Friday, August 14, 2009

Gwapple Me Gwapenuts

I've traipsed my sorry backside around several trade fairs and expos over the years that I've been churning out this risibly ill informed landfill of a column. Last week though I chanced upon a trade show with a pleasant difference up at Lapangan Banteng, a small park (and aren't they all in Jakarta) that sits just behind the Istiqlal mosque near the National Monument. The Flora and Fauna show featured stall after stall of plants, gardening equipment and pets and made for a charming change from the consumer durables on sale at Jakarta Fair's consumer capitalist gang bang.


Despite being English, I'm not particularly green fingered I must say and wouldn't really know how to create a country garden from a hole in the ground. I am led to believe though that there has been a veritable gardening revolution among Britain's youth in recent years. Gardens have flourished in wardrobes the length and breadth of the UK as grown your own aficionados tend to their medicinal buds, away from their neighbors' prying eyes.



With this in mind, I wondered among the various plant stalls in search of one of those special ultraviolet lights that are used for growing stuff in the dark but alas to no avail.
"Are you wanting to grow herbs Mr?"
"Erm... in a sense yes, yes that's pretty much the strength of it."
There were plenty of other blooms and hardy perennials to enjoy as I strolled around the show though and I soon forgot all about Project Marley.

My first stop was at a stall selling plants that it claimed were, "Tanaman Pengusir Nyamuk" i.e. plants that drive away mosquitoes. Apparently the odor from certain plant and tree species, such as eucalyptus, puts those pesky skeeters off their vampiric blood feasts. It's also possible to put Listerine mouthwash into a sprayer bottle and squirt it around the garden apparently. You live and learn.



Elsewhere in the show, the beauty and elegance of Darwinian natural selection trumped the man-made items on display hands down. There were some truly gorgeous orchids and roses and some tempting young fruit saplings, as well as a whole load of attractive bonsai trees. On the man-made side though, some of the mass produced statuettes and water features were more than a trifle cheesy and tasteless. It's been said that evolution produces a powerful illusion of good design; well it certainly produces designs that are better than some bloke cementing a water spray nozzle into the mouth of a concrete frog.



Elsewhere in the flora section there were the inevitable hokum herbal remedies claiming to cure everything from backache to terminal cancer. My favorite find here were some herbal eye drops which I conjectured could either induce some LSD type visual hallucinations or turn you into the next Stevie Wonder. It was time to move on.

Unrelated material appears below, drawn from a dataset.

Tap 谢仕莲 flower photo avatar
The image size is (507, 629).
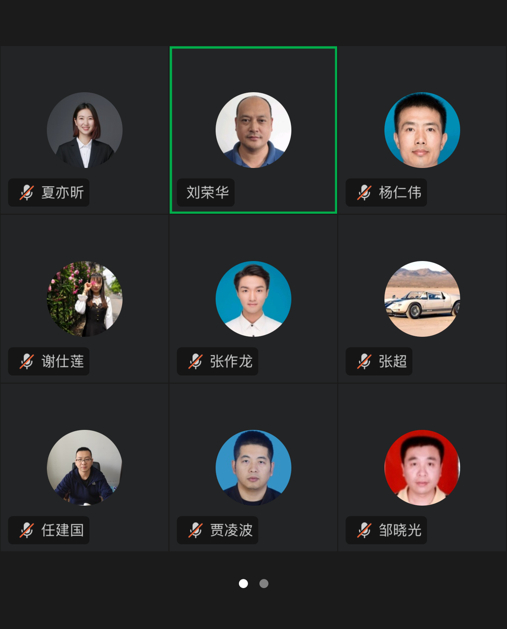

Towards the rear of the show lay the fauna section. Naturally, the kids were drawn to this part of the park above all others and seemed to especially love engaging in the time-honored Indonesian tradition of tormenting poor animals by poking at a group of caged dogs with sticks. Fluffy white rabbits, fish and terrapins were all available to purchase while the marmosets and a pair of sorry-looking caged tigers most definitely were not.

As family groups crowded dangerously into the packed animal tents, I had a vision of some minor accident setting off a chain of events that would result in the poor creatures escaping out of the park and into the city. All it would take would be for corpulent ibu to slip on a discarded ice cream and crash into the snake cages, bringing them down onto the floor. One of the reptiles would inevitably escape and make its way up an unfortunate bapak's trouser leg, causing him to panic and trip. He would then face plant into the tiger cage, awaking them from their slumbers and causing them to claw furiously at his nostrils and bum fluff moustache. He would then inadvertently pull the cage door open in his desire to escape and the beasts would flee their prison and head out into the park, hunting down every defenseless bunny rabbit and child under the age of two that lay in their path. Meanwhile the marmosets would become overexcited and start lobbing fecal grenades at the hysterical throng. I beat a hasty retreat and headed back into the less hectic flora section of the show.

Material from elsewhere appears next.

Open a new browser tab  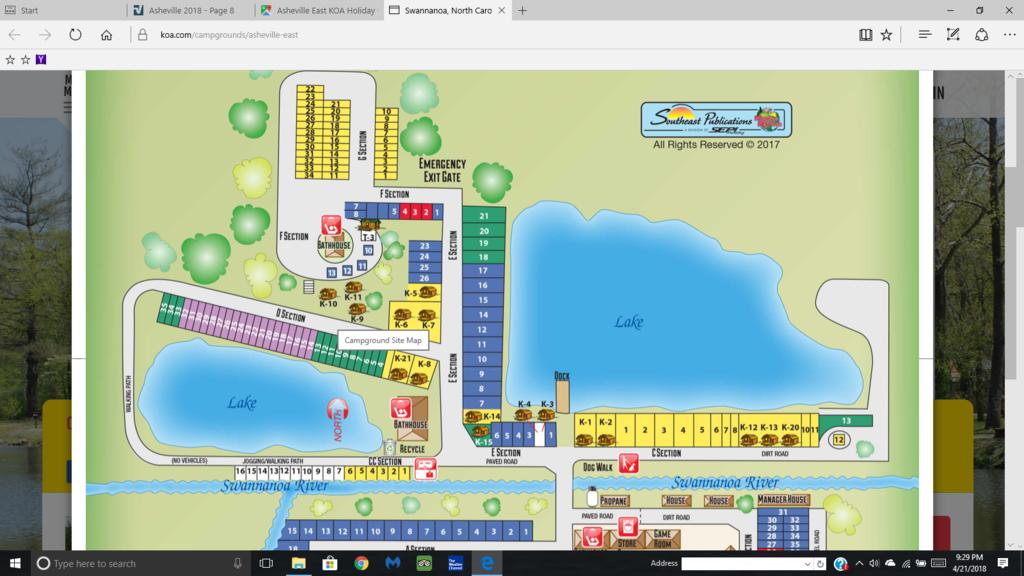(522, 10)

I reflected on how commendable this oasis of green fingered eco-urban power was, despite the irony of the mounds of plastic trash that were piling up everywhere around me. I read recently that much of the world's plastic waste finds its way down waterways into the sea where it is carried by prevailing currents to an area called the North Pacific Gyre. This recently discovered sea of plastic is now about half the size of Europe and growing rapidly. Well...it's evidently going to take rather more than a few window boxes full of geraniums to reverse our planetary nest soiling but you’ve got to start somewhere I suppose. Daffodils all round then.